Derek Thompson was born in McLean, Virginia, the son of Robert Thompson and Petra Kahn. [4] [5] Before graduating from high school, he appeared in several theatrical productions at the Folger Shakespeare Theater [6] and the Shakespeare Theater. [7] After attending the Potomac School, Thompson graduated from Northwestern University in 2008 with a triple major in journalism, political science, and legal studies. [8] [9] [10]
Thompson has been a writer at The Atlantic since 2009. [11] Starting in November 2021, Thompson began hosting a weekly headline podcast entitled Plain English, part of The Ringer Podcast Network. [12] In 2018, he became the host of the technology and science podcast Crazy/Genius, which was nominated for an iHeartMedia Best Podcast Award in its first year. [13]
Thompson has written three cover stories for the magazine. The first, "A World Without Work", is a widely referenced [14] [15] essay on the meaning of work and automation's threat to the labor force. The second was a lengthy profile of X, the research and development division of Alphabet. [16] The third, "The Anti-Social Century," published in the magazine's February 2025 issue, points out that Americans are spending more time alone than ever before. [17] Thompson contends that this surge in solitude is fundamentally reshaping personalities, politics, and culture, noting that people are increasingly opting for solitude even when it doesn't make them happier. [18]
In 2017, Thompson published his first book, Hit Makers: How to Succeed in an Age of Distraction.
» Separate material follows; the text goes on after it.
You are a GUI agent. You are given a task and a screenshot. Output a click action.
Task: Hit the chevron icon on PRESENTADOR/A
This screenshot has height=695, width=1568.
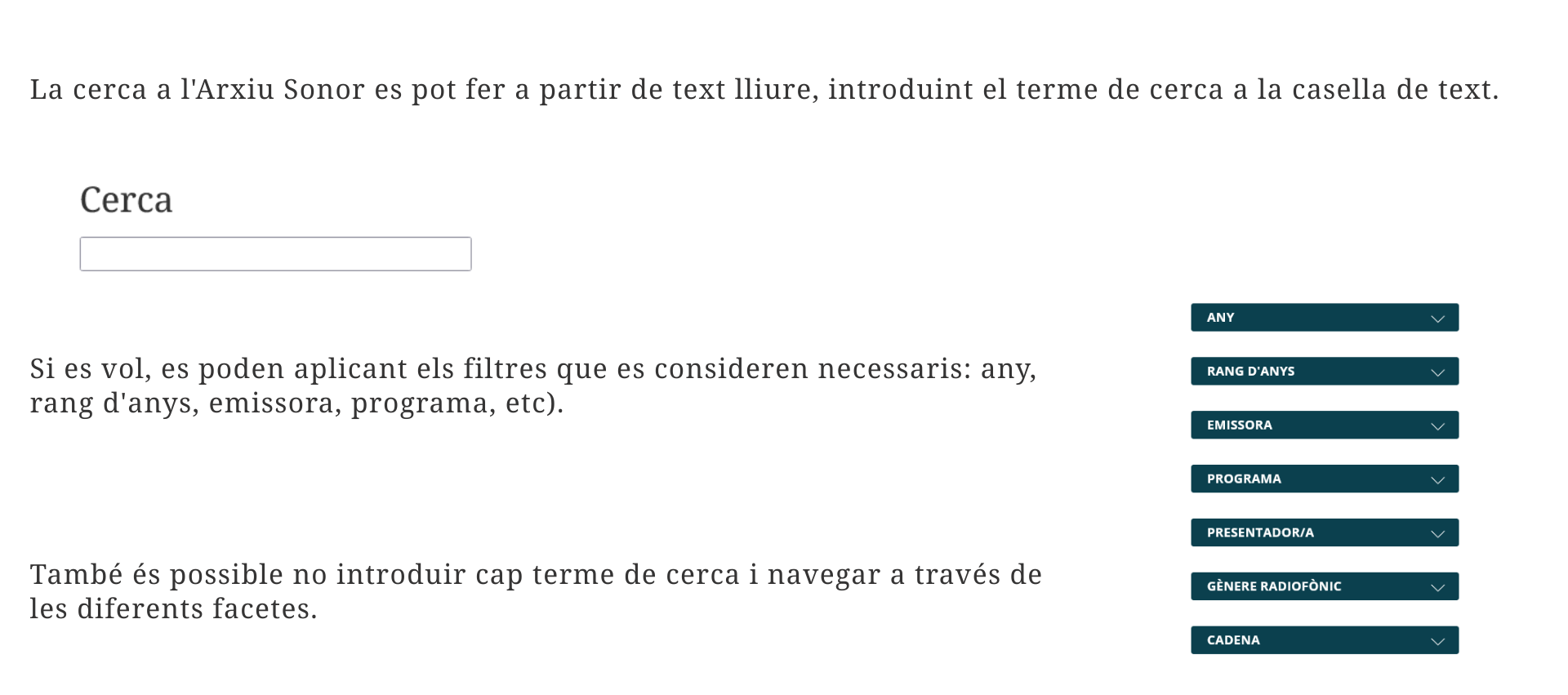coord(1437,534)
It was a national bestseller [19] and winner of the American Marketing Association's Leonard L. Berry Marketing Book Award for the best marketing book of 2018. [20] Thompson coauthored his next book, Abundance , with Ezra Klein. [21] The book argues that shortages of key pillars of "the good life" — housing, energy, healthcare, and innovation — are the result of artificial, policy-driven scarcities in liberal policy-making. [22] [23]
After 17 years at The Atlantic, Thompson left his full-time role to write independently on Substack in June 2025. In a post explaining the move, he cited a desire for more editorial freedom and to write for himself after almost two decades at a single publication. [24] He will remain a contributing writer at The Atlantic.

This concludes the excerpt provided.